At 7 days after ischemia, six rats from each group were anesthetized and perfused transcardially with 250 mL of 0.9% saline and 250 mL of 4% paraformaldehyde. The brains were removed and immersed in 4% paraformaldehyde overnight, embedded in paraffin, and sectioned (6 μm thickness). Immunohistochemistry was performed using a streptavidin peroxidase kit (Maixin Bio, Fuzhou, Fujian Province, China). Goat anti-platelet endothelial cell adhesion molecule-1 (CD31) polyclonal antibody (1:100; Santa Cruz Biotechnology, Dallas, TX, USA) was used to detect blood vessels. The brain sections were incubated overnight with CD31 primary antibody at 4°C, and then with anti-goat IgG-TRITC antibody (1:400; Maixin Bio) at room temperature. For each animal, CD31-positive microvessels were quantified from 15 different fields of view (400 × magnification) around the marginal zone of the infarct region according to Weidner's counting methods[58].

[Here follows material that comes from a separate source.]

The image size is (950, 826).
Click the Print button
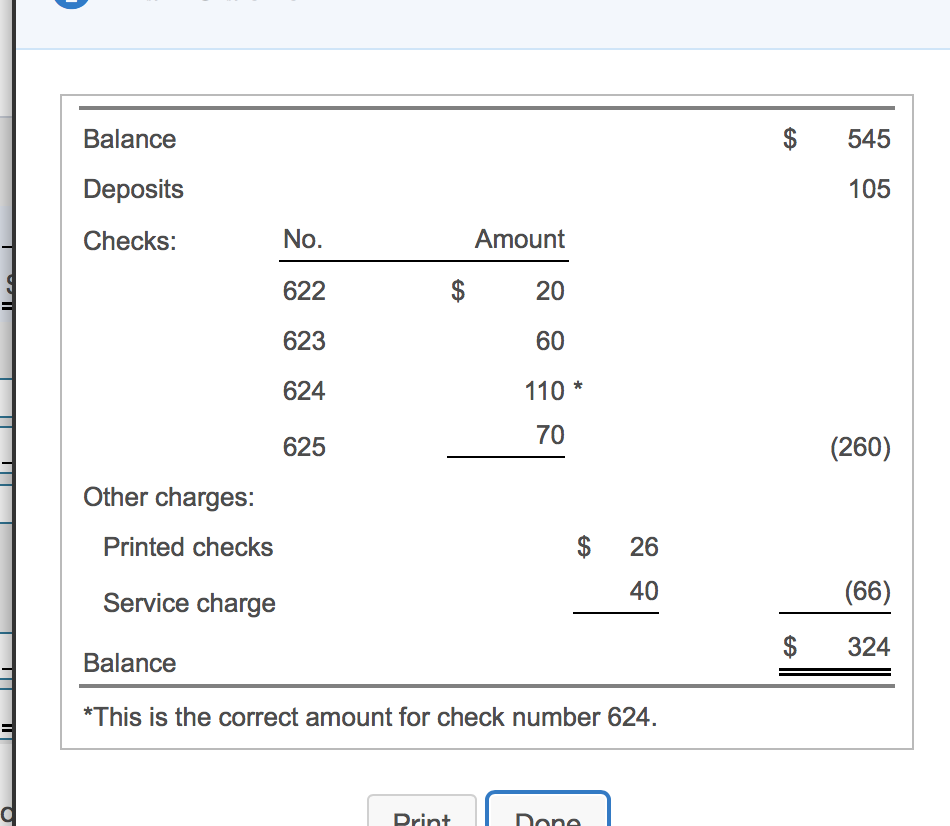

Observation of microvessels by laser scanning confocal microscopy

Seven days after ischemia, the remaining rats were anesthetized with chloral hydrate and then injected with 2 mL of 50 mg/mL FITC-dextran (Sigma) into the left ventricle. After 1 minute, the brains were rapidly removed and placed in 4% paraformaldehyde at 4°C for 48 hours, before being transferred to PBS. Coronal sections (300 μm thickness) close to the optic chiasma were cut while the brains remained immersed in PBS. The cut coronal sections were analyzed using a laser scanning confocal microscope (Leica TCS-SP2-AOBS-MP, Wetzlar, Germany) at 488 nm (excitation wave). The areas of ischemic penumbra in the infarct cortex were located under 10 × magnification, and scanned along the z-axis with a 1 μm step under 40 × magnification with a 512 × 512 matrix in the x–y direction. The area analyzed each time was 750 × 750 μm2[59].

Statistical analysis

Data are expressed as mean ± SEM and were analyzed by one-way analysis of variance with the least significance difference test for pairwise comparison. A value of P < 0.05 was considered statistically significant. All statistical analyses were performed using SPSS 15.0 for Windows (SPSS, Chicago, IL, USA).